== Work required ==
Shift every click coordinate in the data below by adding 4 to each of its numbers, then write out all the lines again with the requests included. Leave the pictures out of your answer.

Data for locating words and elements:
* * * * * * * * *

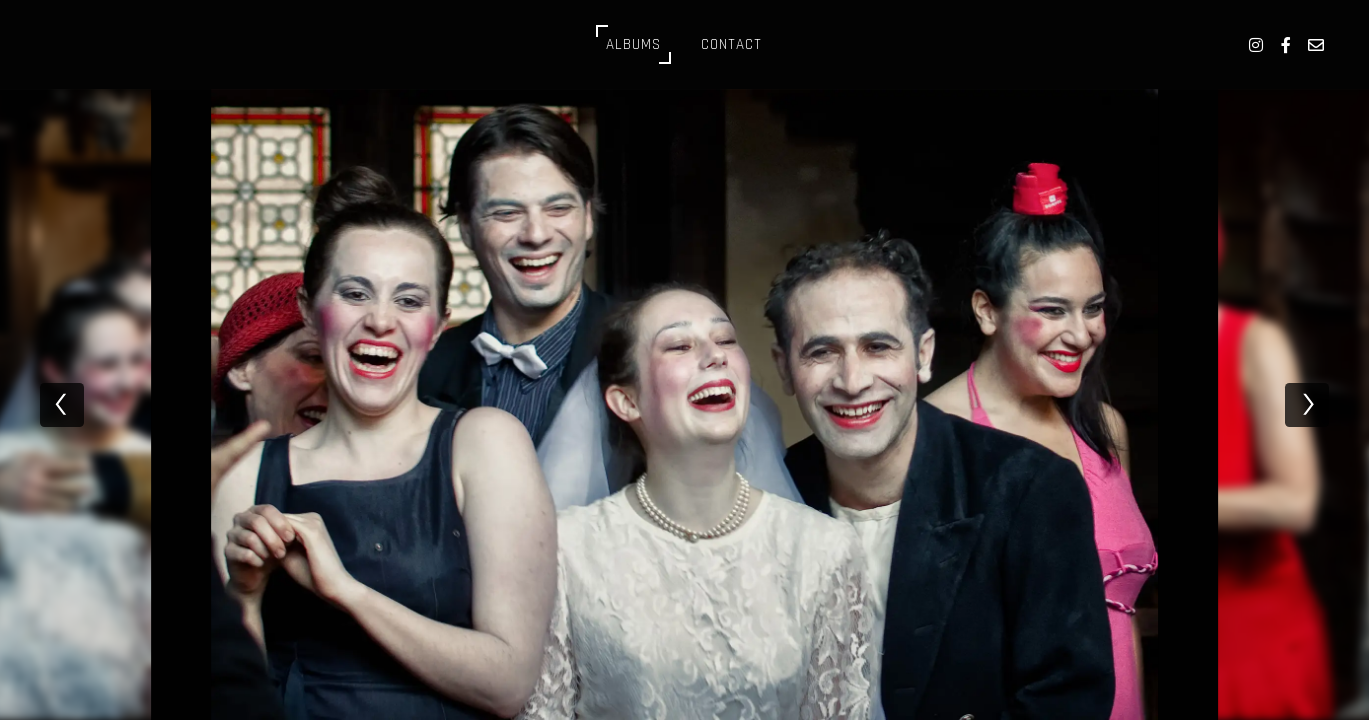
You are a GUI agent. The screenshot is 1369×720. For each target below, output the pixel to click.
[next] (1307, 405)
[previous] (62, 405)
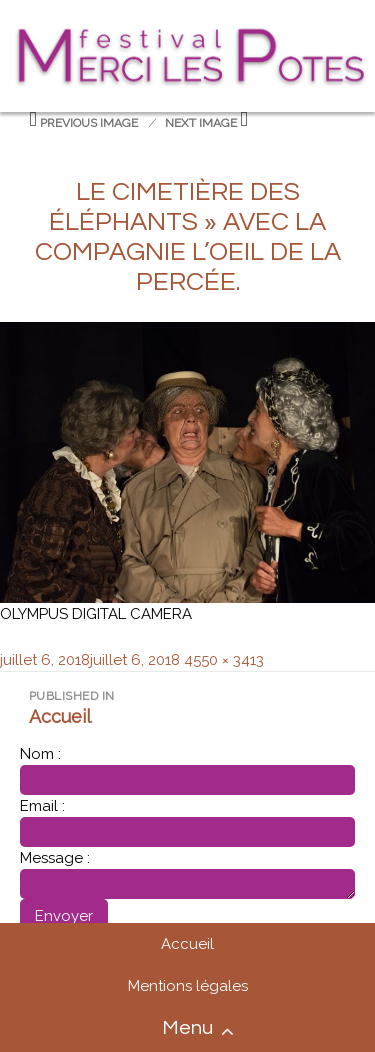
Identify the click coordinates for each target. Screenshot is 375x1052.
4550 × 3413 (224, 660)
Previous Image (89, 123)
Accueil (187, 944)
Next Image (201, 123)
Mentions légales (188, 986)
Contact (347, 1032)
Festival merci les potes (187, 32)
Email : (42, 806)
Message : (55, 858)
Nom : (40, 754)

* * * * * * * * *

== Right answer ==
You are a GUI agent. The screenshot is 1369×720. For each target below, output the pixel to click.
[next] (1311, 409)
[previous] (66, 409)
Identify the click coordinates for each target. Screenshot is 375x1052.
4550 × 3413 (228, 664)
Previous Image (93, 127)
Accueil (191, 948)
Next Image (205, 127)
Mentions légales (192, 990)
Contact (351, 1036)
Festival merci les potes (191, 36)
Email : (46, 810)
Message : (59, 862)
Nom : (44, 758)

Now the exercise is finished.